Eurie enjoyed it all. When Dr. Eggleston told of the men that, as soon as their children grew a little too restless, had business down town, she clapped her hands softly and whispered:

"That is for all the world like father. Neddie and Puss were never in a whining fit in their lives that father didn't at once think of a patient he had neglected to visit that day, and rush off."

She laughed over the thought that women were shut in with little steam engines, and said:

"That's a capital name for them; we have three at home that are always just at the very point of explosion. I mean to write to mother and tell her I have found a new name for them."

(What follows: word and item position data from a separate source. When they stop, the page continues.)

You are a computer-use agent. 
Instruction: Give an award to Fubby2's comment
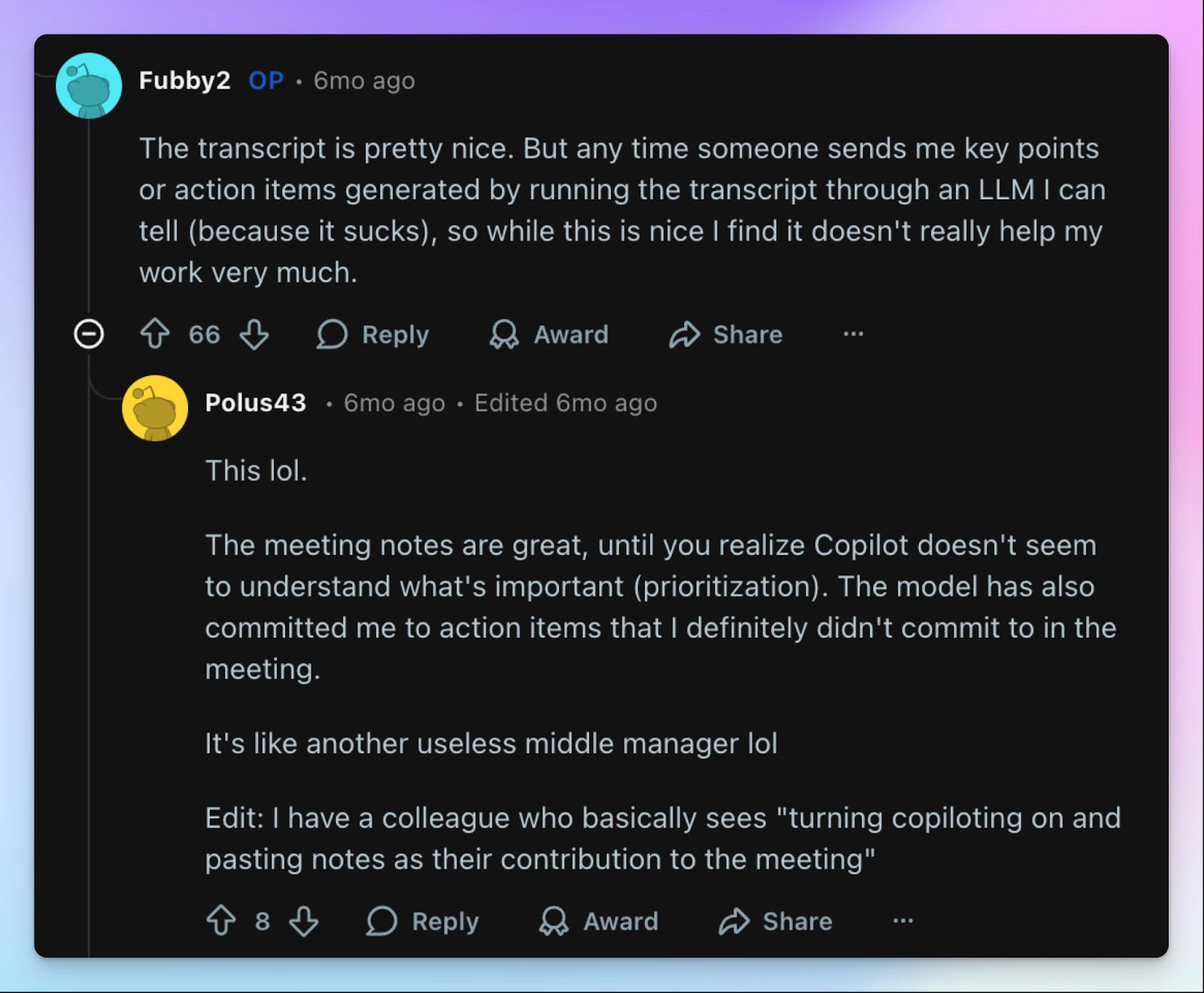[549, 335]
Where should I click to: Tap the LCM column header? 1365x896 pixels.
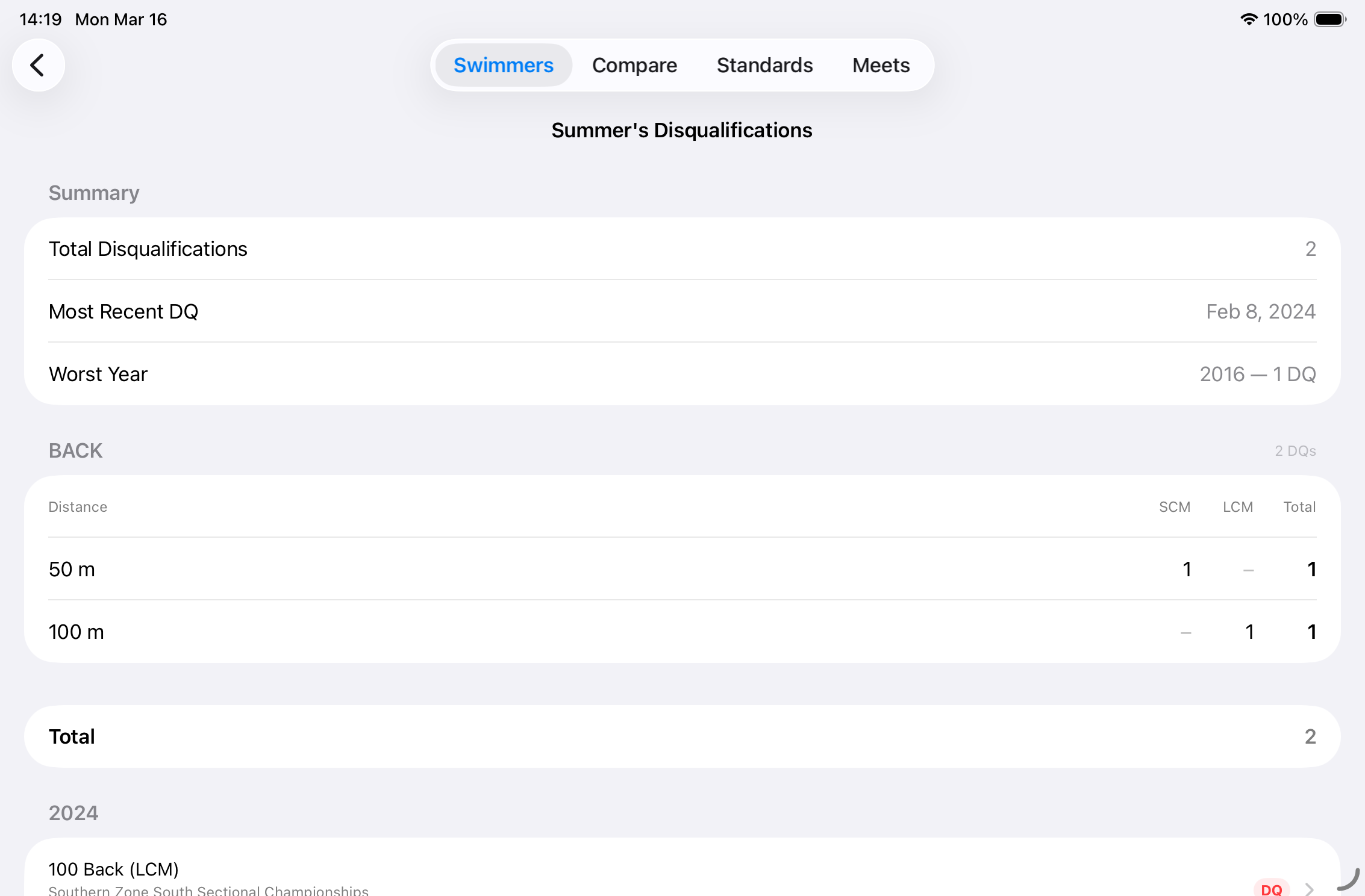click(x=1237, y=507)
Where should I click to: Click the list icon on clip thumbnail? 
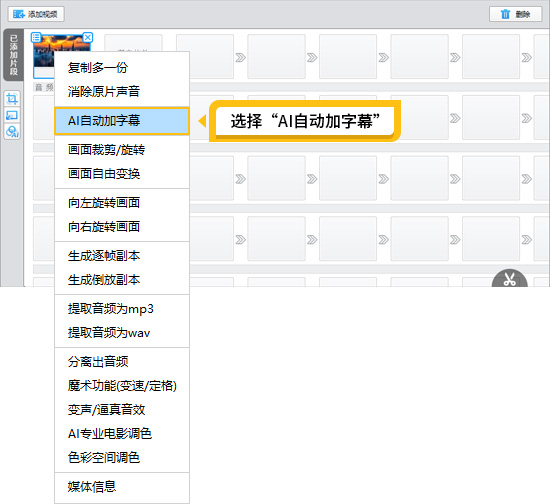[x=36, y=37]
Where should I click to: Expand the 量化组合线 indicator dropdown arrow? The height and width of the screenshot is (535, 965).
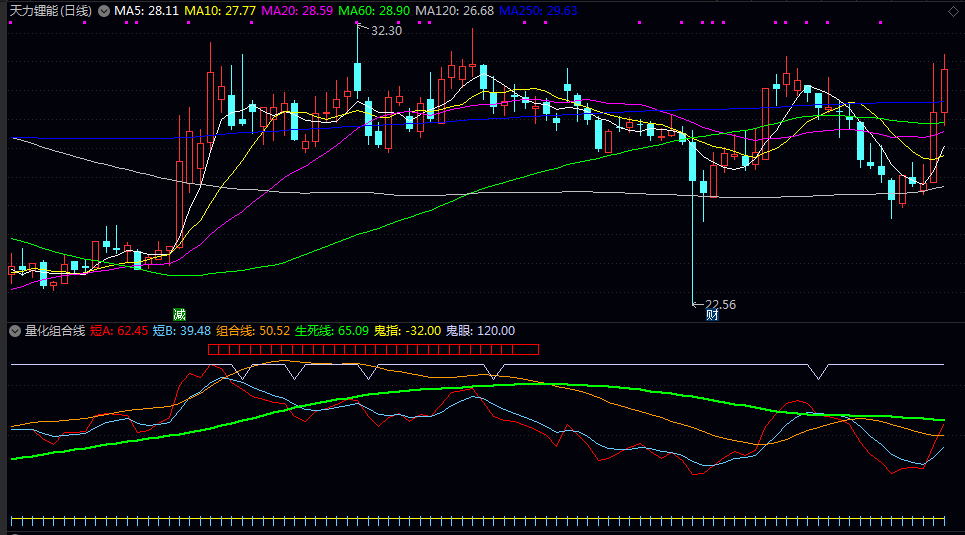coord(15,330)
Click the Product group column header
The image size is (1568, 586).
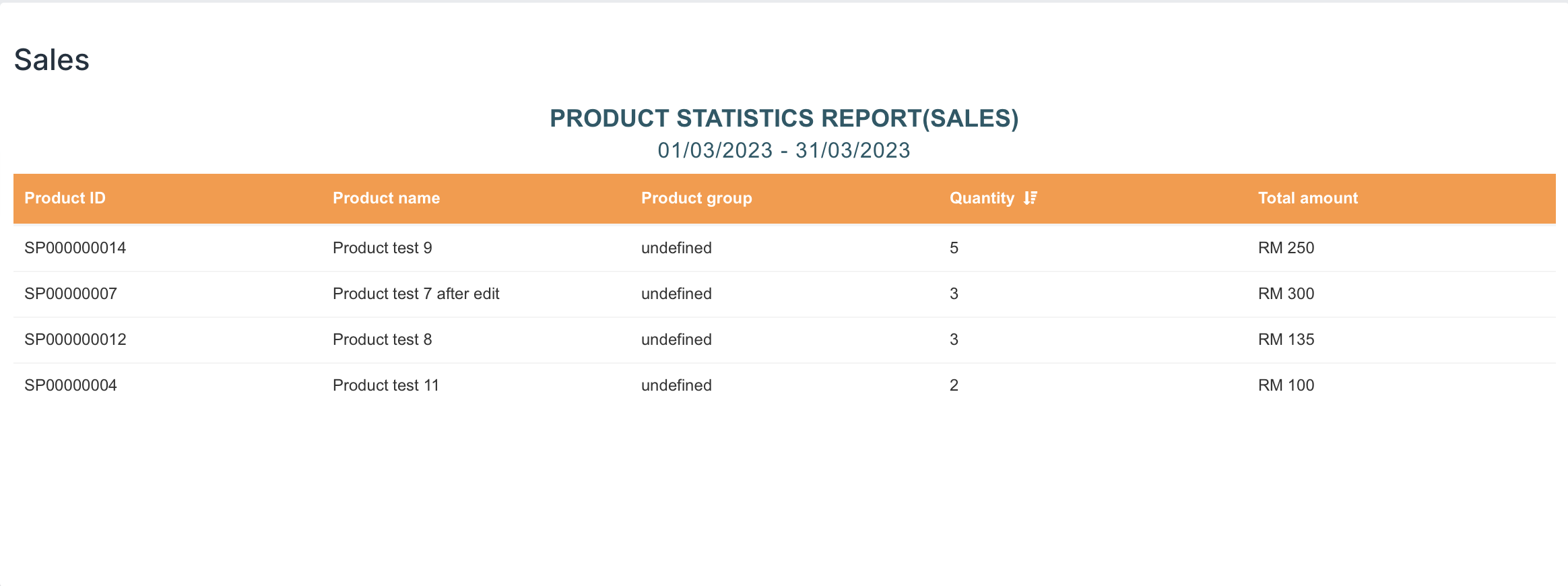[x=696, y=198]
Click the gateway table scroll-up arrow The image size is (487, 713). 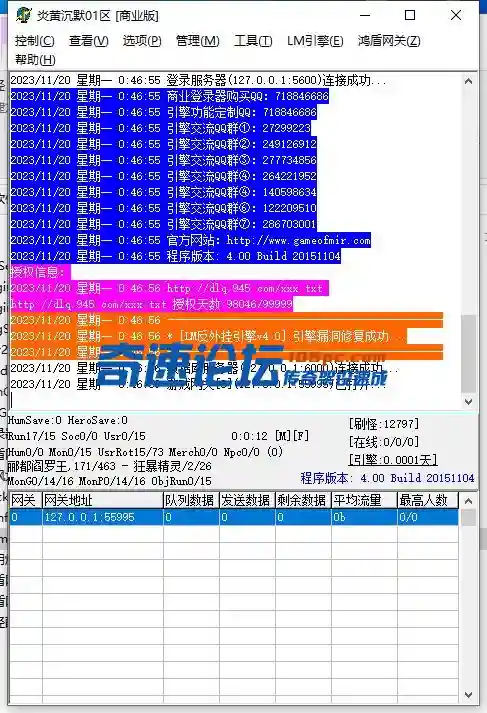pyautogui.click(x=468, y=501)
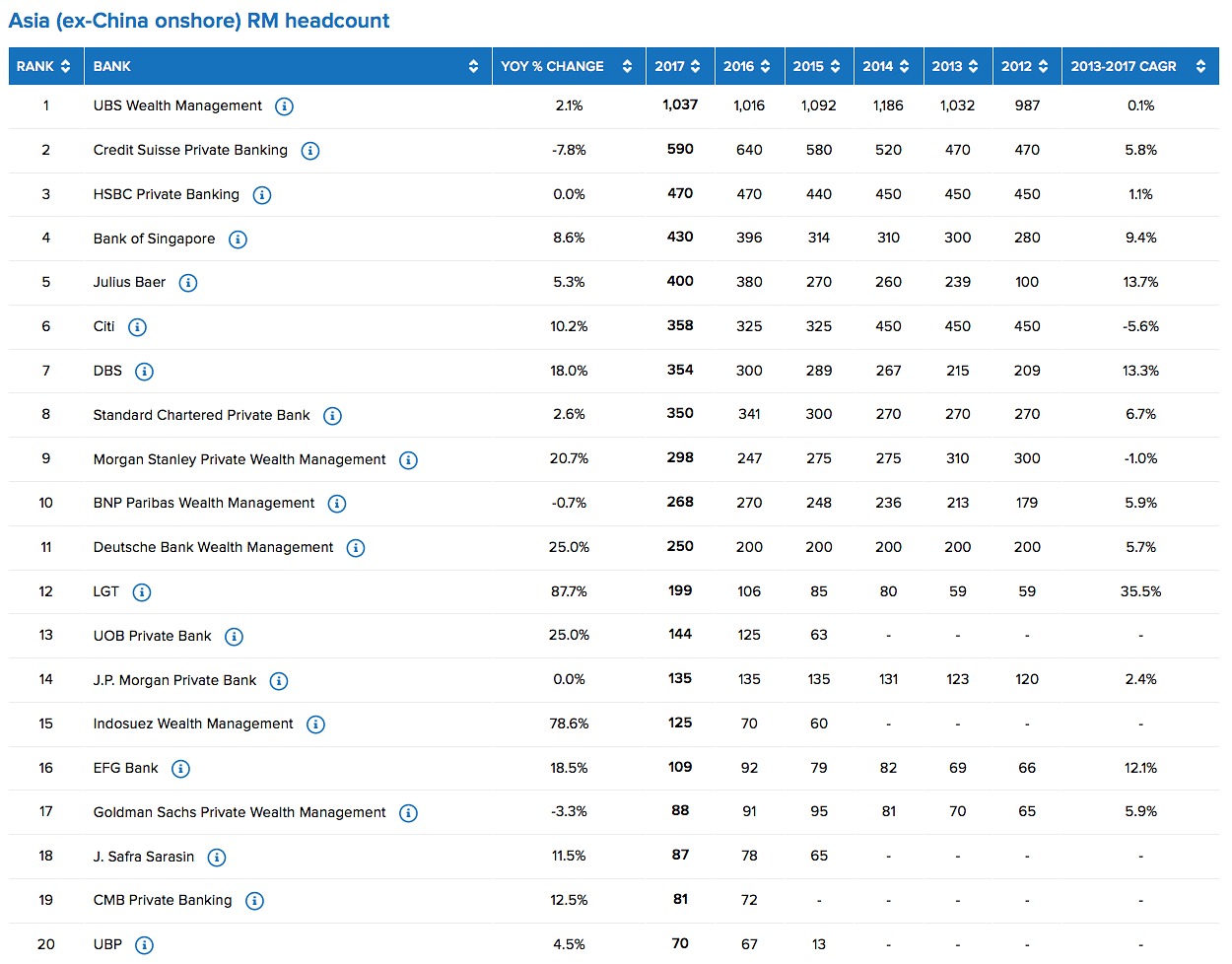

When he suggested the blunt-end scissors, and the colored crayons with which they could make wonderful yellow dogs, with green tails and blue eyes, her delight became so great that she looked around to Ruth to help her enjoy it, and said:

"You see if I don't invest in a ton of colored crayons the very first thing I do when I get home; it is just capital! So strange I never thought of it before."

"You did not think of it now," Ruth said, in her quiet cooling way. "Give the speaker credit for his own ideas, please. Half the world have to do the thinking for the other half always."

"That is the reason so much is left undone, then," retorted Eurie, with unfailing good humor, and turned back to the speaker in time to hear his description of the superintendent that was so long in finding the place to sing that the boys before him went around the world while he was giving the number.

"Slow people," said she, going down the hill afterward. "I never could endure them, and I shall have less patience with them in future than ever. Wasn't he splendid? Ruth, you liked the part about Dickens, of course."

"A valuable help the lecture will be to your after-life if all you have got is an added feeling of impatience toward slow people. Unfortunately for you they are in the world, and will be very likely to stay in it, and a very good sort of people they are, too."